WA reported that Australia’s largest steel company BlueScope in 2013 elevated Mr Jason Ellis, the son of former BHP chairman Mr Jerry Ellishim from a regional divisional manager in Thailand to one of the most senior positions in the company the general manager of sales and marketing. Within months of assuming his position, one that could have ultimately groomed him to lead the company, Ellis allegedly masterminded a plan to boost the company’s ailing profit. It was a plan which court documents now assert involved an attempt to engineer a cartel with several local and overseas competitors to raise the price of steel. The alleged price-fixing plan devised by Ellis took place in the aftermath of the global financial crisis. During this period, steel prices were severely depressed and were putting pressure on steel companies’ earnings.
Back in 2013-14 this was a AUD 2.8 billion market in Australia and one which was, and still is, vitally important to our infrastructure and construction markets.

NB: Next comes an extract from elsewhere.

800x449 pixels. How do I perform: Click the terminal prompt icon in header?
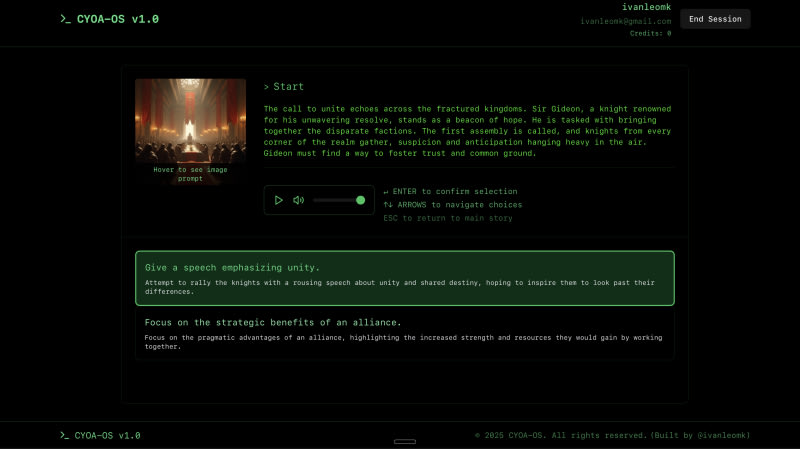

The attempts to establish a cartel were intended to raise prices and remove effective price competition. The effect of which would be large-scale, serious and ongoing economic harm in the nation’s steel industry, according to a court filing made by the Australian Competition and Consumer Commission and obtained by The Age and Sydney Morning Herald.
The filing details an elaborate web of meetings between Ellis (alongside a coterie of his colleagues) and 11 of BluesScope’s competitors held over a series of months, which traversed numerous states and spanned three countries.